Records shown:
------------------------------

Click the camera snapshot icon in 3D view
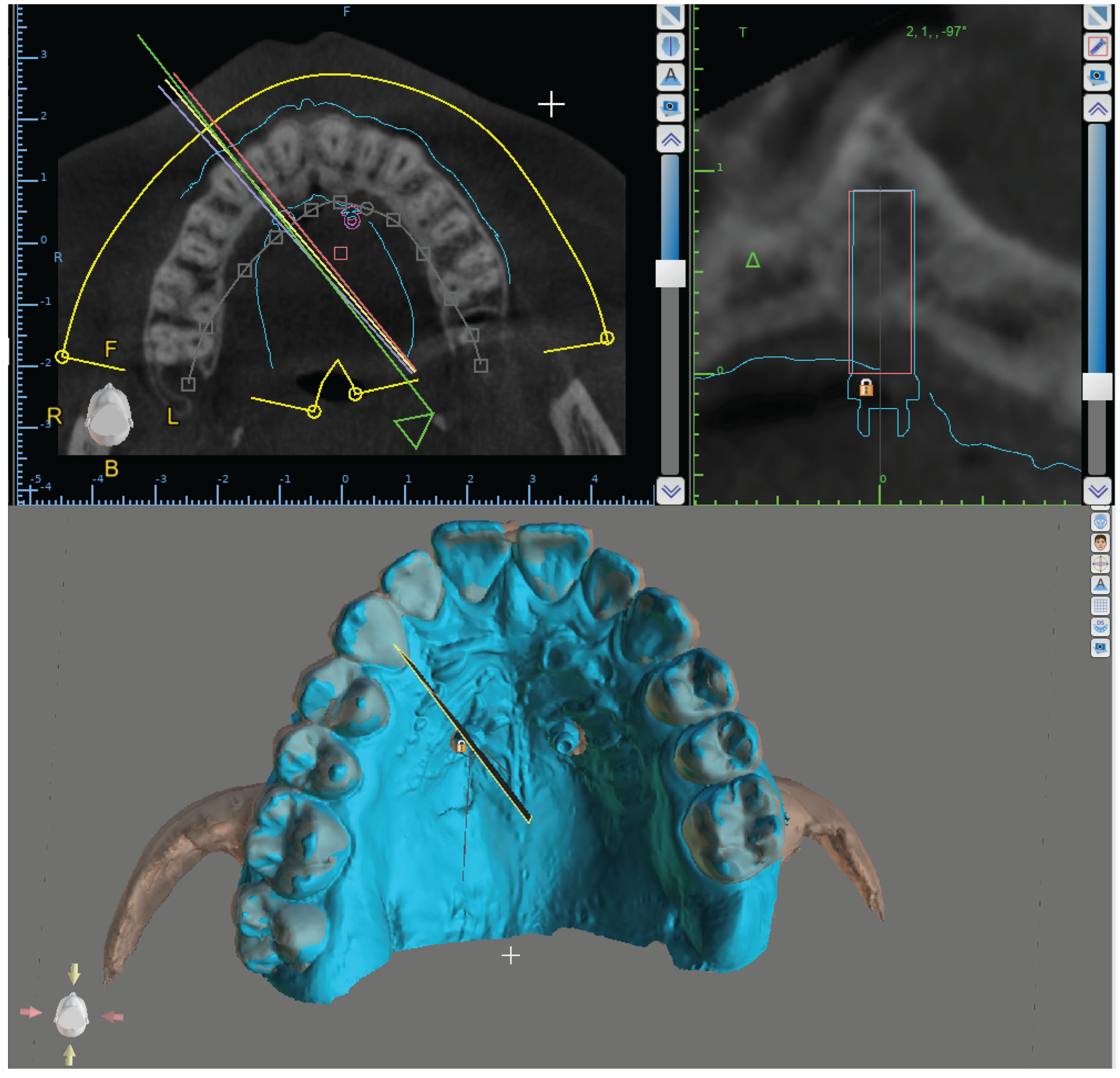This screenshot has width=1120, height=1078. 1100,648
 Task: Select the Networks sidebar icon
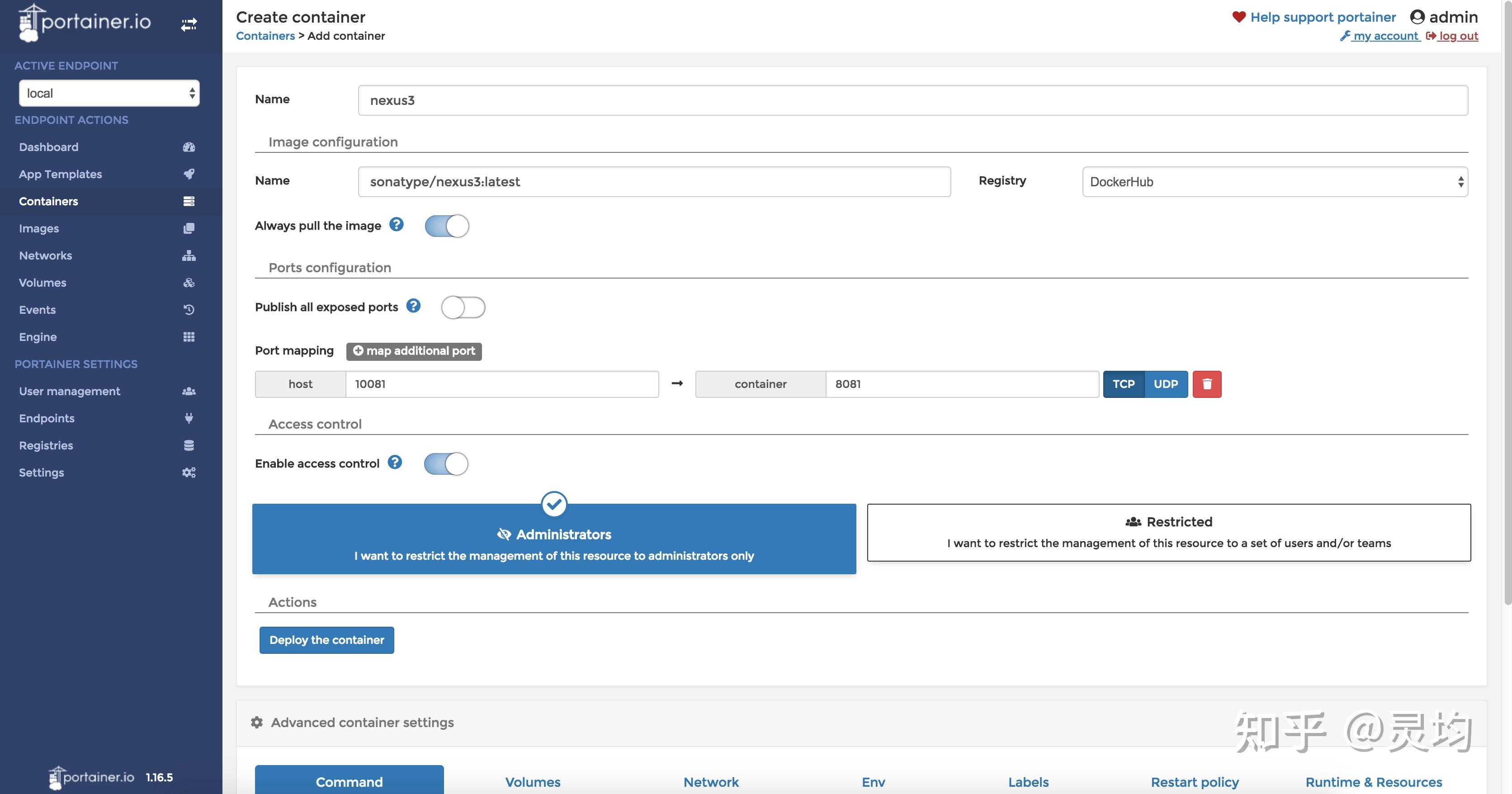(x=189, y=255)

------------------------------

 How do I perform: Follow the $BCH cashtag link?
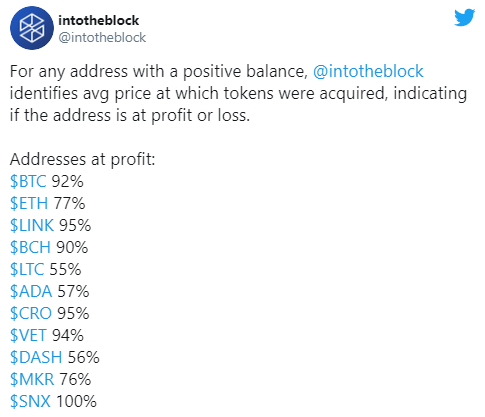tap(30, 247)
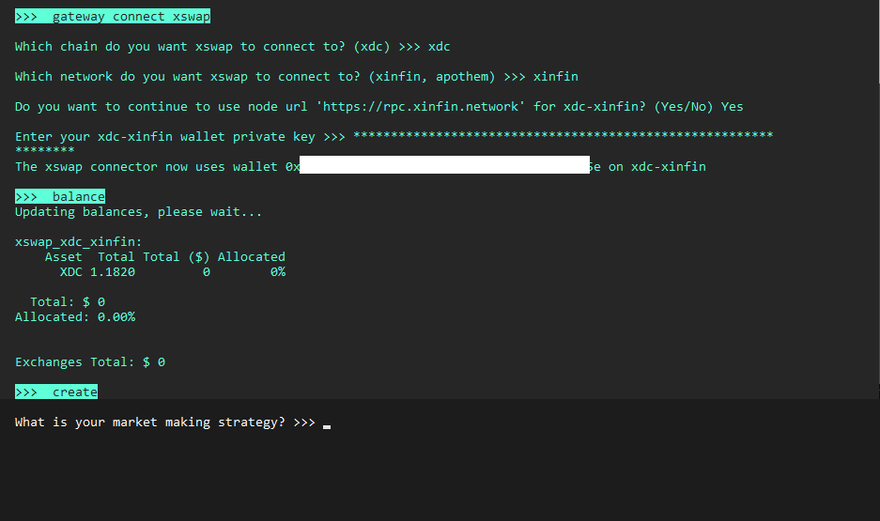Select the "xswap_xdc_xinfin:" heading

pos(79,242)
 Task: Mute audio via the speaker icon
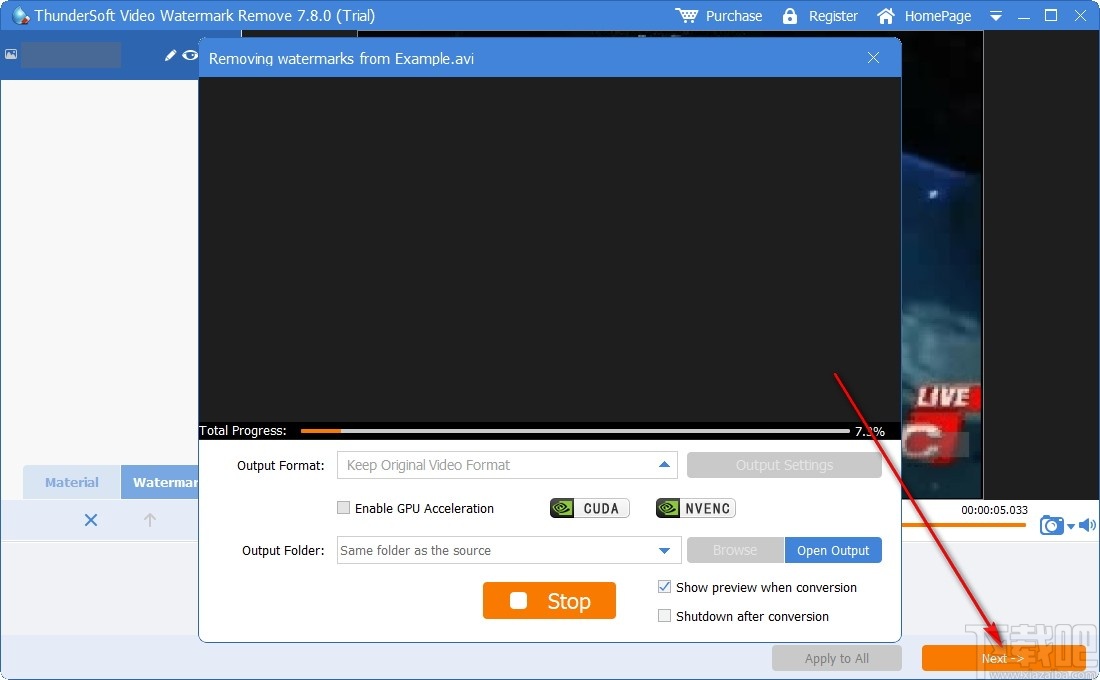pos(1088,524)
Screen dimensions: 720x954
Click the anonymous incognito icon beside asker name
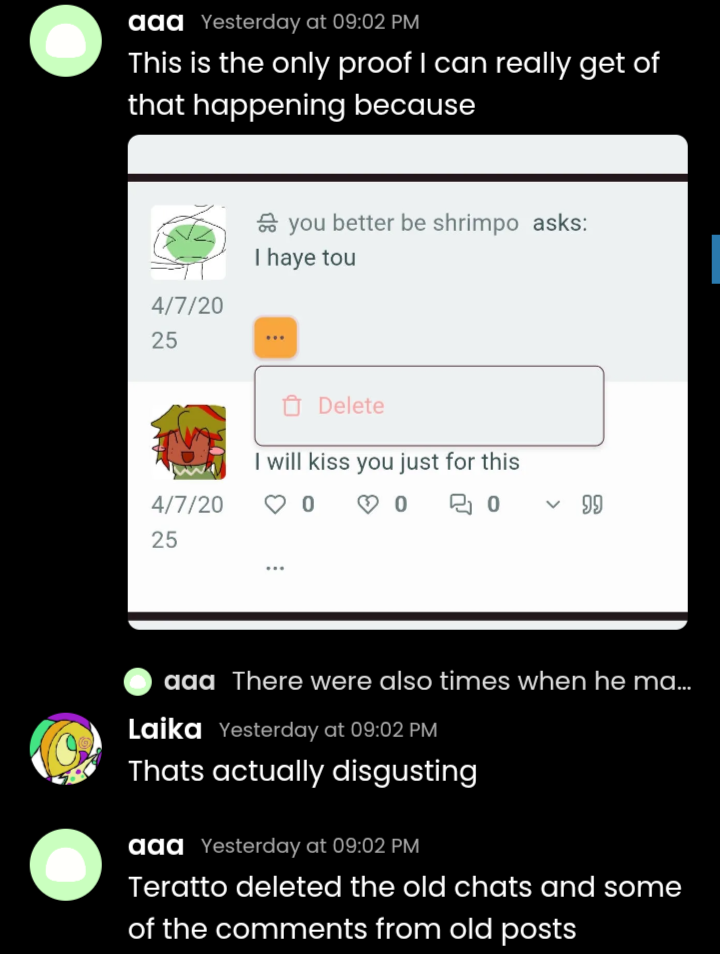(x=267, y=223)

------------------------------

The request:
Rewrite everything from "Task: Mute audio via the speaker icon" down to "(x=267, y=223)" in the material above, substituting "button" for each "icon" and changing nothing else. Leave the pictures out.

Reply:
 Task: Mute audio via the speaker button
pos(1088,524)
Screen dimensions: 720x954
Click the anonymous incognito button beside asker name
(x=267, y=223)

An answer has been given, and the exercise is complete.